* Exercise: A word-for-word retyping of the listing is the goal.
- Opening Delimiter -
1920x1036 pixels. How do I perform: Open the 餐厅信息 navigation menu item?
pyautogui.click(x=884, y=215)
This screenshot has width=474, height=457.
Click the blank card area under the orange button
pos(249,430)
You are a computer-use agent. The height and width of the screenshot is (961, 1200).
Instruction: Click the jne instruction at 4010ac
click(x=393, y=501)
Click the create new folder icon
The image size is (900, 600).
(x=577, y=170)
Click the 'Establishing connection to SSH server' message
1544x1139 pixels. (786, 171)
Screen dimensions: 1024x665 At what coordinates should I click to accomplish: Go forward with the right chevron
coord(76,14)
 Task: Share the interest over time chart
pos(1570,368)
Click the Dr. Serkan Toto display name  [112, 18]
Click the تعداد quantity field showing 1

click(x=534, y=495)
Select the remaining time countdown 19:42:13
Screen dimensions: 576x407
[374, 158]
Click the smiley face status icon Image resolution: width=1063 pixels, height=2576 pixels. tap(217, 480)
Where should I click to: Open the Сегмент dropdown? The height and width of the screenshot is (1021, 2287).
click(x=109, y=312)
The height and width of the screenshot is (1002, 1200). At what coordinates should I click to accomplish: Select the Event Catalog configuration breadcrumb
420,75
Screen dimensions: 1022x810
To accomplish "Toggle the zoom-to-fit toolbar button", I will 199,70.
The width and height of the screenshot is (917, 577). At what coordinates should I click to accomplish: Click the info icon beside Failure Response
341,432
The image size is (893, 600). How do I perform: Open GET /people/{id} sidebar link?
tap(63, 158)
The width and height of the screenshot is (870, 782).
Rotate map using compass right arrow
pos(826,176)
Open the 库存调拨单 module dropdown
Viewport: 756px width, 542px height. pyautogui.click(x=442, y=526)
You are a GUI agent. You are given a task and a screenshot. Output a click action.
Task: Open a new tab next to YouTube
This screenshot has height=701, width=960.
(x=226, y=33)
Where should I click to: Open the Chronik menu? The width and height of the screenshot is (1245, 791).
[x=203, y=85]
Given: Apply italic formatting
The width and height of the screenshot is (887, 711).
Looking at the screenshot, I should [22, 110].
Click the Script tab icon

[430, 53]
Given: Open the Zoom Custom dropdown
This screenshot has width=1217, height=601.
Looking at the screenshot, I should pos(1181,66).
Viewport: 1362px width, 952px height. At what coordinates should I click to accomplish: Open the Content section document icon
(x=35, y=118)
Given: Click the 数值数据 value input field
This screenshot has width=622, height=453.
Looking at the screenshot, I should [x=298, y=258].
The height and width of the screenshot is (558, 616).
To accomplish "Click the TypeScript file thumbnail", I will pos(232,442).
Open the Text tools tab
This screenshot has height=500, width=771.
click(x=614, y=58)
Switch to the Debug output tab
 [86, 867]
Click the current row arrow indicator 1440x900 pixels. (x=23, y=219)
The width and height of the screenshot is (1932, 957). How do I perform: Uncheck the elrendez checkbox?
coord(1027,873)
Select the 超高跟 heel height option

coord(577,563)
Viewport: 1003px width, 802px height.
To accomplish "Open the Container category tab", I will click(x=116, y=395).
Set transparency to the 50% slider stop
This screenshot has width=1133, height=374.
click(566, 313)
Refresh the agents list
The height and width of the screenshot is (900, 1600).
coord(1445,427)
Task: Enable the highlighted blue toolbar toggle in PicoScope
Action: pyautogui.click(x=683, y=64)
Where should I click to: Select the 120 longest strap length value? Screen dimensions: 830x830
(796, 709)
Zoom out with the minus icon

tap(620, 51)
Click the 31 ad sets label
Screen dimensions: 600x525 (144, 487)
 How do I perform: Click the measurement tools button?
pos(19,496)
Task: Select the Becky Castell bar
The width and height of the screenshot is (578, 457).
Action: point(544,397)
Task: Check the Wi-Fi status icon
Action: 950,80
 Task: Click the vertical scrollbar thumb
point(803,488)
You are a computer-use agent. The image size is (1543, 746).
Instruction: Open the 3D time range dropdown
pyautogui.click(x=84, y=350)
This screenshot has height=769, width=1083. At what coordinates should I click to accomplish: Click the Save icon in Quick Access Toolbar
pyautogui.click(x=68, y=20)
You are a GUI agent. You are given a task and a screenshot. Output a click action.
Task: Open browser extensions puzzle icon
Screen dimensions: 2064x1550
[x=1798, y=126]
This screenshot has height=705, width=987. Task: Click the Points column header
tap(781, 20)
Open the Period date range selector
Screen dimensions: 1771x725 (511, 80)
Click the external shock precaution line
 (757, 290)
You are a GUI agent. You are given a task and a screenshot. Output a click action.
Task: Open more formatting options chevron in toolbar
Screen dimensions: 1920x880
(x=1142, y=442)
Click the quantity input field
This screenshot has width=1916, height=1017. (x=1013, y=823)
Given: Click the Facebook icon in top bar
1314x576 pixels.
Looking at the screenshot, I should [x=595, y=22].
- Closing Delimiter -
* Exercise response:
1920x1036 pixels. How do I perform: Open the 餐厅信息 navigation menu item?
pyautogui.click(x=884, y=215)
This screenshot has width=474, height=457.
Click the blank card area under the orange button
pos(249,430)
You are a computer-use agent. The height and width of the screenshot is (961, 1200).
Instruction: Click the jne instruction at 4010ac
click(x=393, y=501)
Click the create new folder icon
The image size is (900, 600).
(x=577, y=170)
Click the 'Establishing connection to SSH server' message
1544x1139 pixels. (786, 171)
Screen dimensions: 1024x665 At what coordinates should I click to accomplish: Go forward with the right chevron
coord(76,14)
 Task: Share the interest over time chart
pos(1570,368)
Click the Dr. Serkan Toto display name  [112, 18]
Click the تعداد quantity field showing 1

click(x=534, y=495)
Select the remaining time countdown 19:42:13
Screen dimensions: 576x407
[374, 158]
Click the smiley face status icon Image resolution: width=1063 pixels, height=2576 pixels. tap(217, 480)
Where should I click to: Open the Сегмент dropdown? The height and width of the screenshot is (1021, 2287).
click(x=109, y=312)
The height and width of the screenshot is (1002, 1200). At what coordinates should I click to accomplish: Select the Event Catalog configuration breadcrumb
420,75
Screen dimensions: 1022x810
To accomplish "Toggle the zoom-to-fit toolbar button", I will 199,70.
The width and height of the screenshot is (917, 577). At what coordinates should I click to accomplish: Click the info icon beside Failure Response
341,432
The image size is (893, 600). How do I perform: Open GET /people/{id} sidebar link?
tap(63, 158)
The width and height of the screenshot is (870, 782).
Rotate map using compass right arrow
pos(826,176)
Open the 库存调拨单 module dropdown
Viewport: 756px width, 542px height. pyautogui.click(x=442, y=526)
You are a GUI agent. You are given a task and a screenshot. Output a click action.
Task: Open a new tab next to YouTube
This screenshot has height=701, width=960.
(x=226, y=33)
Where should I click to: Open the Chronik menu? The width and height of the screenshot is (1245, 791).
[x=203, y=85]
Given: Apply italic formatting
The width and height of the screenshot is (887, 711).
Looking at the screenshot, I should [22, 110].
Click the Script tab icon

[430, 53]
Given: Open the Zoom Custom dropdown
This screenshot has width=1217, height=601.
Looking at the screenshot, I should pos(1181,66).
Viewport: 1362px width, 952px height. At what coordinates should I click to accomplish: Open the Content section document icon
(x=35, y=118)
Given: Click the 数值数据 value input field
This screenshot has width=622, height=453.
Looking at the screenshot, I should [x=298, y=258].
The height and width of the screenshot is (558, 616).
To accomplish "Click the TypeScript file thumbnail", I will pos(232,442).
Open the Text tools tab
This screenshot has height=500, width=771.
click(x=614, y=58)
Switch to the Debug output tab
 [86, 867]
Click the current row arrow indicator 1440x900 pixels. (x=23, y=219)
The width and height of the screenshot is (1932, 957). How do I perform: Uncheck the elrendez checkbox?
coord(1027,873)
Select the 超高跟 heel height option

coord(577,563)
Viewport: 1003px width, 802px height.
To accomplish "Open the Container category tab", I will click(x=116, y=395).
Set transparency to the 50% slider stop
This screenshot has width=1133, height=374.
click(566, 313)
Refresh the agents list
The height and width of the screenshot is (900, 1600).
coord(1445,427)
Task: Enable the highlighted blue toolbar toggle in PicoScope
Action: pyautogui.click(x=683, y=64)
Where should I click to: Select the 120 longest strap length value? Screen dimensions: 830x830
(796, 709)
Zoom out with the minus icon

tap(620, 51)
Click the 31 ad sets label
Screen dimensions: 600x525 (144, 487)
 How do I perform: Click the measurement tools button?
pos(19,496)
Task: Select the Becky Castell bar
The width and height of the screenshot is (578, 457).
Action: point(544,397)
Task: Check the Wi-Fi status icon
Action: 950,80
 Task: Click the vertical scrollbar thumb
point(803,488)
You are a computer-use agent. The image size is (1543, 746).
Instruction: Open the 3D time range dropdown
pyautogui.click(x=84, y=350)
This screenshot has height=769, width=1083. At what coordinates should I click to accomplish: Click the Save icon in Quick Access Toolbar
pyautogui.click(x=68, y=20)
You are a GUI agent. You are given a task and a screenshot. Output a click action.
Task: Open browser extensions puzzle icon
Screen dimensions: 2064x1550
[x=1798, y=126]
This screenshot has height=705, width=987. Task: Click the Points column header
tap(781, 20)
Open the Period date range selector
Screen dimensions: 1771x725 (511, 80)
Click the external shock precaution line
 (757, 290)
You are a GUI agent. You are given a task and a screenshot. Output a click action.
Task: Open more formatting options chevron in toolbar
Screen dimensions: 1920x880
(x=1142, y=442)
Click the quantity input field
This screenshot has width=1916, height=1017. (x=1013, y=823)
Given: Click the Facebook icon in top bar
1314x576 pixels.
Looking at the screenshot, I should [x=595, y=22].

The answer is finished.